*Requirement:*
Reproduce the records precisely. Omit every picture.

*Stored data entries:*
== Segment start ==
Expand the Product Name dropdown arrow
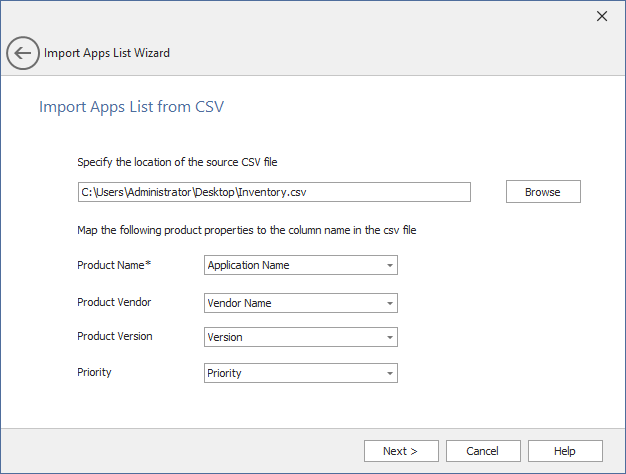 pyautogui.click(x=389, y=266)
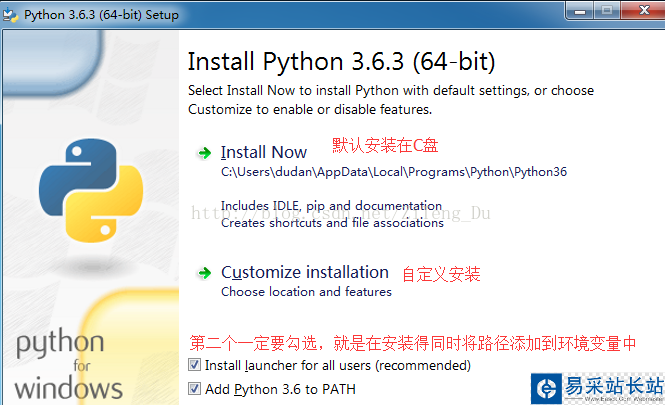Click the 'Add Python 3.6 to PATH' label
Screen dimensions: 665x405
tap(280, 389)
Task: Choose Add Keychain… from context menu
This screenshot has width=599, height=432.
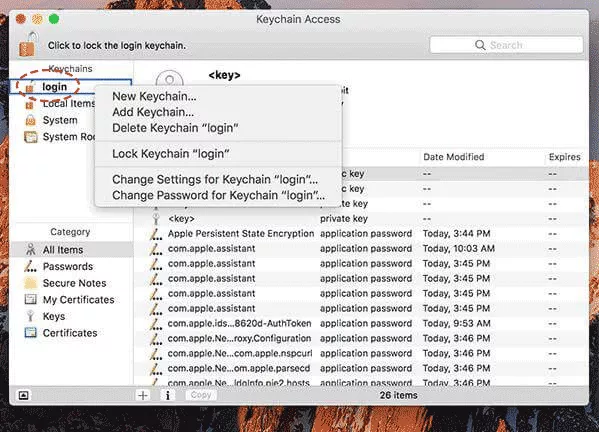Action: [x=153, y=112]
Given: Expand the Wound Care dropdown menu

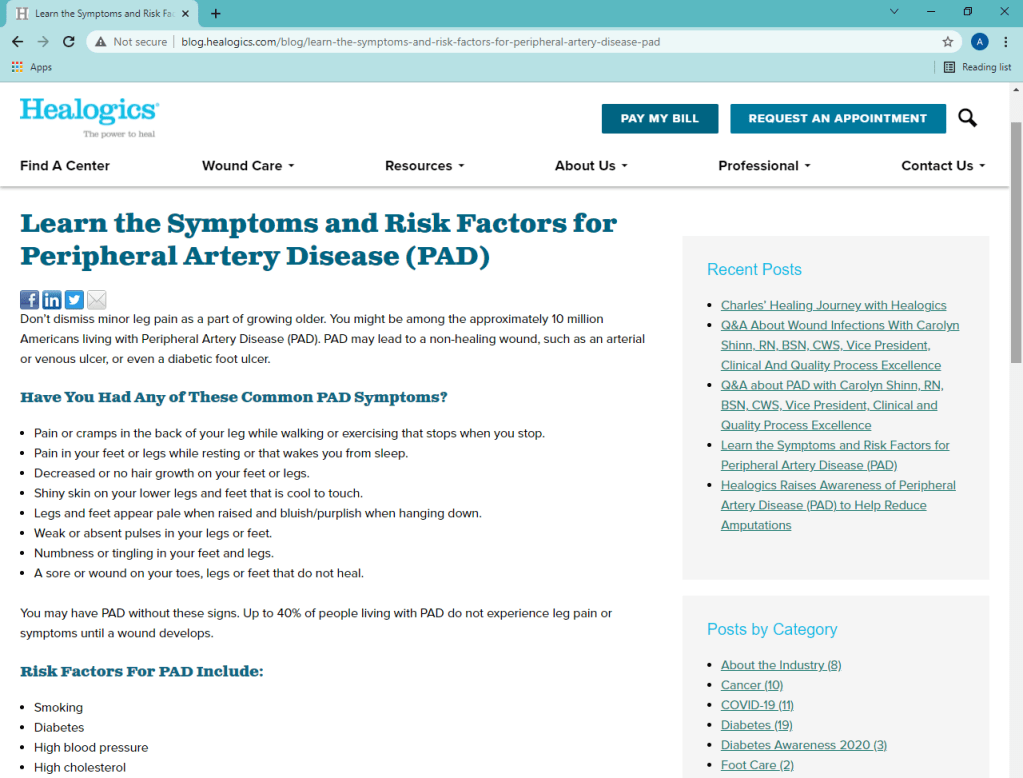Looking at the screenshot, I should pyautogui.click(x=247, y=166).
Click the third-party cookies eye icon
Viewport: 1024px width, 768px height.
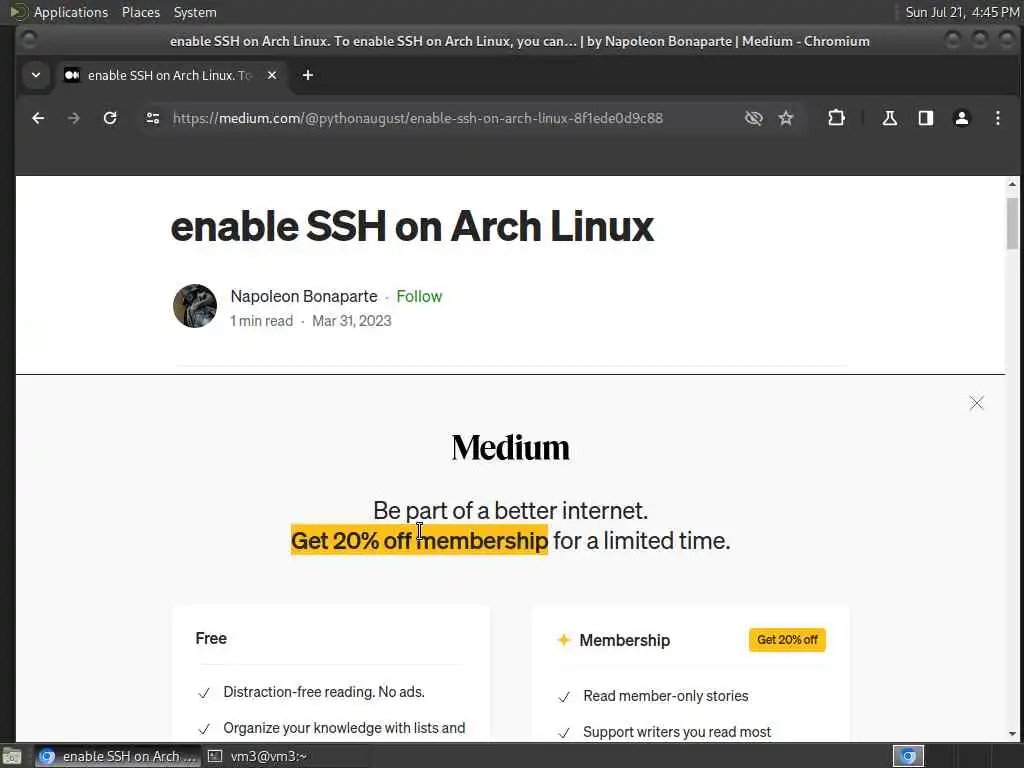tap(754, 118)
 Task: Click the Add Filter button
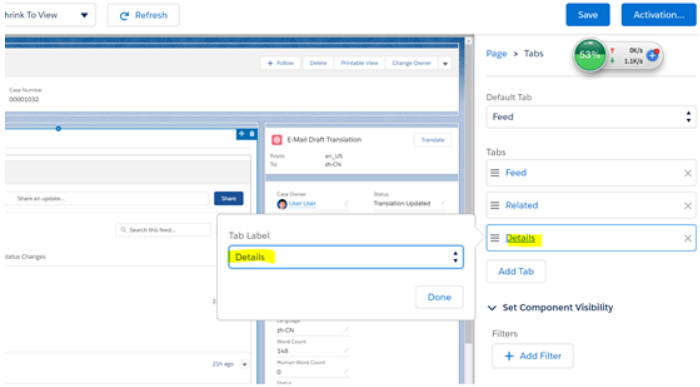(x=533, y=356)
== Segment end ==
*Response to this task:*
Expand the Product Name dropdown arrow
 pyautogui.click(x=389, y=266)
Click the 'Add Python 3.6 to PATH' label
Screen dimensions: 665x405
tap(280, 389)
Task: Choose Add Keychain… from context menu
This screenshot has width=599, height=432.
Action: [x=153, y=112]
Given: Expand the Wound Care dropdown menu

Looking at the screenshot, I should pyautogui.click(x=247, y=166).
Click the third-party cookies eye icon
Viewport: 1024px width, 768px height.
tap(754, 118)
 Task: Click the Add Filter button
(x=533, y=356)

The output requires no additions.